(Task data):

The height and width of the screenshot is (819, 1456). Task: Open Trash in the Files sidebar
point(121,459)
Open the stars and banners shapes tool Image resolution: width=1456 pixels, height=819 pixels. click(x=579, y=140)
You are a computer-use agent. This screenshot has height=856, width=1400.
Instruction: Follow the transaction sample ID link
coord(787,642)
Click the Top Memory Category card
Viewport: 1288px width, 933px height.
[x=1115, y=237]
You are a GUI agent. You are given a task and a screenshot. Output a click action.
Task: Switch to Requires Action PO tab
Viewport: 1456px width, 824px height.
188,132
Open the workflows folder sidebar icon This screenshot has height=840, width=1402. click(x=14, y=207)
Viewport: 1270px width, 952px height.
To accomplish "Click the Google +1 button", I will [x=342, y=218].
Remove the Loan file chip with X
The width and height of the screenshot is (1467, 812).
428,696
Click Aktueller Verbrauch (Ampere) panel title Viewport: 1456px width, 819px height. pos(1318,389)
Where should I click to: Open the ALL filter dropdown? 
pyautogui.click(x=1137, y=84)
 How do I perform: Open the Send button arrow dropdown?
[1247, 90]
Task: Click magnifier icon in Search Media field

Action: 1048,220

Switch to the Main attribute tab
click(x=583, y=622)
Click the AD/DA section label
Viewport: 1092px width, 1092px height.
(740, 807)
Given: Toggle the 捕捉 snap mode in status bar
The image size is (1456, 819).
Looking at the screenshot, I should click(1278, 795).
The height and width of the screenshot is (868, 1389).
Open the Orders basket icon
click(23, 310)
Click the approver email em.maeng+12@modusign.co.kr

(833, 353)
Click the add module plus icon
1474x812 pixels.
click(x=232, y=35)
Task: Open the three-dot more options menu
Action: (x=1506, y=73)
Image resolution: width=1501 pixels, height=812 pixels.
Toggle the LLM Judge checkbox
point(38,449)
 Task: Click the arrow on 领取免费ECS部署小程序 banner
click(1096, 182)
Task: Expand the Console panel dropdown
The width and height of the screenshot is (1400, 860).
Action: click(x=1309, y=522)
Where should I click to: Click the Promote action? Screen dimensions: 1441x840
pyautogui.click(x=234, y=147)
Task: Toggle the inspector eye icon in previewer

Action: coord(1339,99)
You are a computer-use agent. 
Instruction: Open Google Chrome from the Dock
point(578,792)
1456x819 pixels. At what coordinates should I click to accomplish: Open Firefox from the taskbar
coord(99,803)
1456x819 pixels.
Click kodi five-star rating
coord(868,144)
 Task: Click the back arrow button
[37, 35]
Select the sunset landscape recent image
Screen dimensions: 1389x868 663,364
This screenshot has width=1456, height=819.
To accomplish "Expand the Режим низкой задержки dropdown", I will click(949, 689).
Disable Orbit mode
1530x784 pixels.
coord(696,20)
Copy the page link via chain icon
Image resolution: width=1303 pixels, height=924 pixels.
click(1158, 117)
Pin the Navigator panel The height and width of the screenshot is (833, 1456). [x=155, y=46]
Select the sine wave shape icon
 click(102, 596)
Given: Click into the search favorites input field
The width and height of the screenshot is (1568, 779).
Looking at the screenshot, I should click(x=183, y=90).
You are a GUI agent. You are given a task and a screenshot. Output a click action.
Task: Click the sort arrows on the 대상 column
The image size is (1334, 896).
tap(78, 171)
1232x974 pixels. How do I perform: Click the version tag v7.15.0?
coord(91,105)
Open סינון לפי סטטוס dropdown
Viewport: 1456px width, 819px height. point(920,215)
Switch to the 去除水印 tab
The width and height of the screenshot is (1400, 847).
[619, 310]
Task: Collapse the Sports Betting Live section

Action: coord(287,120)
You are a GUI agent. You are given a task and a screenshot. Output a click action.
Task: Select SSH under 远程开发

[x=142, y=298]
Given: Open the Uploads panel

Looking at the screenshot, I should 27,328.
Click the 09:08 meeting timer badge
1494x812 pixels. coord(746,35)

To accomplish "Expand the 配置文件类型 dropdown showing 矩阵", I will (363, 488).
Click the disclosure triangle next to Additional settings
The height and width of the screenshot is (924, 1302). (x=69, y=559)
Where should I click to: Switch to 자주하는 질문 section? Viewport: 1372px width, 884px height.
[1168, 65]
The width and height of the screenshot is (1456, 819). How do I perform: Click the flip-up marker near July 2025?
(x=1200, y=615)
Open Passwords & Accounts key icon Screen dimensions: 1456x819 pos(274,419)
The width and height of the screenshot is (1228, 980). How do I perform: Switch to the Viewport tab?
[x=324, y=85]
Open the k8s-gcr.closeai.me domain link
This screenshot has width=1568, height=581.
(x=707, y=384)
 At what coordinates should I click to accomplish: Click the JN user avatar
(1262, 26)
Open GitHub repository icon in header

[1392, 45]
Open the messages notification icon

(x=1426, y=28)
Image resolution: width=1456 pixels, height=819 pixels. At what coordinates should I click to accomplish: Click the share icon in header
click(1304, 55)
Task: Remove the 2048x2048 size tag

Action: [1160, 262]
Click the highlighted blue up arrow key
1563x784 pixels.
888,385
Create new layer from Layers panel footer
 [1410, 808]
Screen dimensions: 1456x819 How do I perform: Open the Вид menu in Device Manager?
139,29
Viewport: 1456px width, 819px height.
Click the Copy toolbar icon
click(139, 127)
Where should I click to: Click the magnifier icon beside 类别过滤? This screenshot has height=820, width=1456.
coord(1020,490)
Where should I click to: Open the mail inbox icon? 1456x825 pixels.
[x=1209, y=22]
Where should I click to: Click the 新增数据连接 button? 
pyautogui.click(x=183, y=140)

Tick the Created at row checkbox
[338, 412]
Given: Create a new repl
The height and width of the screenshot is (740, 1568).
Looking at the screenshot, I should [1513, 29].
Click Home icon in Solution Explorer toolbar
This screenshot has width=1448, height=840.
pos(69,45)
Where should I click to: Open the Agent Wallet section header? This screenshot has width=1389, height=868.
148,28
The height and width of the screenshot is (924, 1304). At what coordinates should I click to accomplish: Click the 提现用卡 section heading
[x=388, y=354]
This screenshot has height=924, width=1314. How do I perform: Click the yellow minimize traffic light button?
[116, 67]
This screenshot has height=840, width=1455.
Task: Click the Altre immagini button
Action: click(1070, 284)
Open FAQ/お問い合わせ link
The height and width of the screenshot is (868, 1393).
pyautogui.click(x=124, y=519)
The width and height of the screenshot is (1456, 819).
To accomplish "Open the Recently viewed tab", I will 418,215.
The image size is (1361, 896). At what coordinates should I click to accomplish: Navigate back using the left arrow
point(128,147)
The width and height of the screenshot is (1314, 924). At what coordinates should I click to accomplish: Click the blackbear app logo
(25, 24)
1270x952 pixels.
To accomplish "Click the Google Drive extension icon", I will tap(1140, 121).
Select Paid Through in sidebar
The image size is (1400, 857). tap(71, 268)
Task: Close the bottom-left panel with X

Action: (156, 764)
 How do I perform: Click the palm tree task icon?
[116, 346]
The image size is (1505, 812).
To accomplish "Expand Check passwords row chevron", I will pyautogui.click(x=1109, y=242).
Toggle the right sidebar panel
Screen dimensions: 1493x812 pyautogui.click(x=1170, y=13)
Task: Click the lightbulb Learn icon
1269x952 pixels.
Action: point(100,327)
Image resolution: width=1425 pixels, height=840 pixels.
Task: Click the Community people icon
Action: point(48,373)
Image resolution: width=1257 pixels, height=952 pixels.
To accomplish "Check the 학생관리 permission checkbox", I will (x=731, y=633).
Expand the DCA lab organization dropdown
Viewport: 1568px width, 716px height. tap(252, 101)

(Work request):
Your answer should be the lines of the listing above between the line holding "Where should I click to: Click the magnifier" and the line holding "Click Home icon in Solution Explorer toolbar", inclusive, restated word for word and alone.

(Answer box):
Where should I click to: Click the magnifier icon beside 类别过滤? This screenshot has height=820, width=1456.
coord(1020,490)
Where should I click to: Open the mail inbox icon? 1456x825 pixels.
[x=1209, y=22]
Where should I click to: Click the 新增数据连接 button? 
pyautogui.click(x=183, y=140)

Tick the Created at row checkbox
[338, 412]
Given: Create a new repl
The height and width of the screenshot is (740, 1568).
Looking at the screenshot, I should [1513, 29].
Click Home icon in Solution Explorer toolbar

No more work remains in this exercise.